What this exercise asks:
- A) Retype the passage on universal resonance from "Foster harmony, enable" up to and including "- of music.".
- B) Answer these questions from the passage on universal resonance:
(i) What three things does the opening line name?
(ii) From string theory, what does the writer accept as resting at the irreducible core of all things?
(iii) What does Metaphysics assert about truth?
*** Extract to read Section Begins ***
Foster harmony, enable beauty, oppose harm: these are not the only truths, but without them all others come undone.

The object of this work is to distill universal resonance to its most parsimonious essence.  The guiding principles will be brevity and clarity, the objective, a work you can hold in the palm of your hand.
 

Universal Resonance

From the string theory of physics I accept the assertion that at the irreducible core of all things rests the string.  Unimaginably tiny, it vibrates.  Its existence mandates that the universe be defined by resonance; that we are made - as is every other thing in the universe, no matter how great or small - of music.

Existence, therefore, is best understood in terms of harmony and discord with no artificial distinction drawn between physics and metaphysics.

Universal resonance sees the division between physics and metaphysics as an intellectual artifice, a relic of wars between dueling arrogances:  Metaphysics asserts that truth is beyond measurement, while Physics fails to imagine the instruments equal to the task.
*** Extract to read Section Ends ***
*** Supplied records Section Begins ***
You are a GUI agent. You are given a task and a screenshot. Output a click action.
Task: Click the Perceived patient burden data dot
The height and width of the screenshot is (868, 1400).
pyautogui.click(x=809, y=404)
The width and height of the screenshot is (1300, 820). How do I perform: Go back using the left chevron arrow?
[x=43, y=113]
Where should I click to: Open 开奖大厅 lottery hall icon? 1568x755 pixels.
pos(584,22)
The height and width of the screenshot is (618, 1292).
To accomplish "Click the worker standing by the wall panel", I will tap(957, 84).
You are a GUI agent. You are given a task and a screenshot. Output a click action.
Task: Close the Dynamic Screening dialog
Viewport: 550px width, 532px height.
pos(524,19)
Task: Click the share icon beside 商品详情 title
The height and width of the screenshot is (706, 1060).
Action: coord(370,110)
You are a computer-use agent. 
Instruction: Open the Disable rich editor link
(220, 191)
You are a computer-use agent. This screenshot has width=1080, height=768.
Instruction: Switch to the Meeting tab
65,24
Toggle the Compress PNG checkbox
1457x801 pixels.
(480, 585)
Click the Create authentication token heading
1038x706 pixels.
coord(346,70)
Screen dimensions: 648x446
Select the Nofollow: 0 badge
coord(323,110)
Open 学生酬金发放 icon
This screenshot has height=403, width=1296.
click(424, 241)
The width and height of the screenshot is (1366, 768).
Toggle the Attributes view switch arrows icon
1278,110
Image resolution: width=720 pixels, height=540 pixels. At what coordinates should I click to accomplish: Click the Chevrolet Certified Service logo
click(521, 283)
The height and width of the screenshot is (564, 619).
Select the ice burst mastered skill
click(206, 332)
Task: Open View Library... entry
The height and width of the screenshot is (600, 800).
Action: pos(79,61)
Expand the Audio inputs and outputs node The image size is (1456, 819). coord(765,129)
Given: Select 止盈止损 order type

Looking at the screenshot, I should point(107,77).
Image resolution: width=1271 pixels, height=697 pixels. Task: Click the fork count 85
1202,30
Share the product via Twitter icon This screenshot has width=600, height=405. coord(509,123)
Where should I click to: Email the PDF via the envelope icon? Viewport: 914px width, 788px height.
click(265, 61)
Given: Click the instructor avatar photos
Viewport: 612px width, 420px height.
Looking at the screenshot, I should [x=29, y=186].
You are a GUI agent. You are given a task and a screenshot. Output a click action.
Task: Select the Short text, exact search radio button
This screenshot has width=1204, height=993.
*** Supplied records Section Ends ***
Expected responses:
- A)
Foster harmony, enable beauty, oppose harm: these are not the only truths, but without them all others come undone.

The object of this work is to distill universal resonance to its most parsimonious essence.  The guiding principles will be brevity and clarity, the objective, a work you can hold in the palm of your hand.
 

Universal Resonance

From the string theory of physics I accept the assertion that at the irreducible core of all things rests the string.  Unimaginably tiny, it vibrates.  Its existence mandates that the universe be defined by resonance; that we are made - as is every other thing in the universe, no matter how great or small - of music.

- B)
(i) Foster harmony, enable beauty, oppose harm.
(ii) The string.
(iii) That truth is beyond measurement.